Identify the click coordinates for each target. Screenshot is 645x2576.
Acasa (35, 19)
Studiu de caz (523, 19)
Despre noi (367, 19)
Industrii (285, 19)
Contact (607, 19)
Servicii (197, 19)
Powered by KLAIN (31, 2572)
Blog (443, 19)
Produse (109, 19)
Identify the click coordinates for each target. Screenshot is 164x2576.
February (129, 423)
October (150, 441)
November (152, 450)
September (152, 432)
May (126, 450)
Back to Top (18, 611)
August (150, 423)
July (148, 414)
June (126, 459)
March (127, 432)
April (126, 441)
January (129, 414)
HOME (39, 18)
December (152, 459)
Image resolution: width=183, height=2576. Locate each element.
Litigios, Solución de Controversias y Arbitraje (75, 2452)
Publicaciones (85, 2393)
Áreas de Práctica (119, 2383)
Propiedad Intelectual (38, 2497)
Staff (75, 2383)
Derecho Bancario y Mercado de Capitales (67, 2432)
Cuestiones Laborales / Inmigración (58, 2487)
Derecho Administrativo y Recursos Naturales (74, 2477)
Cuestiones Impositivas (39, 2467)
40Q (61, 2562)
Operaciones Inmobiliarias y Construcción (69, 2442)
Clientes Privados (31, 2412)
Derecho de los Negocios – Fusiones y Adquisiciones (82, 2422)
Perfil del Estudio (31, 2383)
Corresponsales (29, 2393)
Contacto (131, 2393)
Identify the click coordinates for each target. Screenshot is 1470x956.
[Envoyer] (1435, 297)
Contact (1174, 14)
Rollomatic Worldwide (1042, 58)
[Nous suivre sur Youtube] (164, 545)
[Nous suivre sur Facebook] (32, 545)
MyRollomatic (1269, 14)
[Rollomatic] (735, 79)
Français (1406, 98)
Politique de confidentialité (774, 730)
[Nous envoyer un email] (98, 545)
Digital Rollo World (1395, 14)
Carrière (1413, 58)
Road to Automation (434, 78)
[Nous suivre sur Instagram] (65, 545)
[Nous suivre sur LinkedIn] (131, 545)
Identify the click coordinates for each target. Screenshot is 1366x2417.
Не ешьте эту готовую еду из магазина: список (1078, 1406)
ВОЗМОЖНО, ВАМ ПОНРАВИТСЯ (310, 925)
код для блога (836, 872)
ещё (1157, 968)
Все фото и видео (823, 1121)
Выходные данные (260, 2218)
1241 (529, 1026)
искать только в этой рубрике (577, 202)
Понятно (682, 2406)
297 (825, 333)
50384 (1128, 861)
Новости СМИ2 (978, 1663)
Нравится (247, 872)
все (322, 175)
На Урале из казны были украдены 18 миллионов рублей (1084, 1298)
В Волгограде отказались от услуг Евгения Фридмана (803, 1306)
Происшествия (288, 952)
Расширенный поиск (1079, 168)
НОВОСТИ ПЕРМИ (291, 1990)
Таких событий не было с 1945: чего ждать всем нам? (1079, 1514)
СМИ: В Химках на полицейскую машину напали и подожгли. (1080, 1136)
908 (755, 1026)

**What the task requires:**
The answer is the run of lines above from the line containing "[Nous envoyer un email] (98, 545)" through the line containing "Не ешьте эту", copied exactly and alone.

**Answer to the exercise:**
[Nous envoyer un email] (98, 545)
Digital Rollo World (1395, 14)
Carrière (1413, 58)
Road to Automation (434, 78)
[Nous suivre sur Instagram] (65, 545)
[Nous suivre sur LinkedIn] (131, 545)
Identify the click coordinates for each target. Screenshot is 1366x2417.
Не ешьте эту готовую еду из магазина: список (1078, 1406)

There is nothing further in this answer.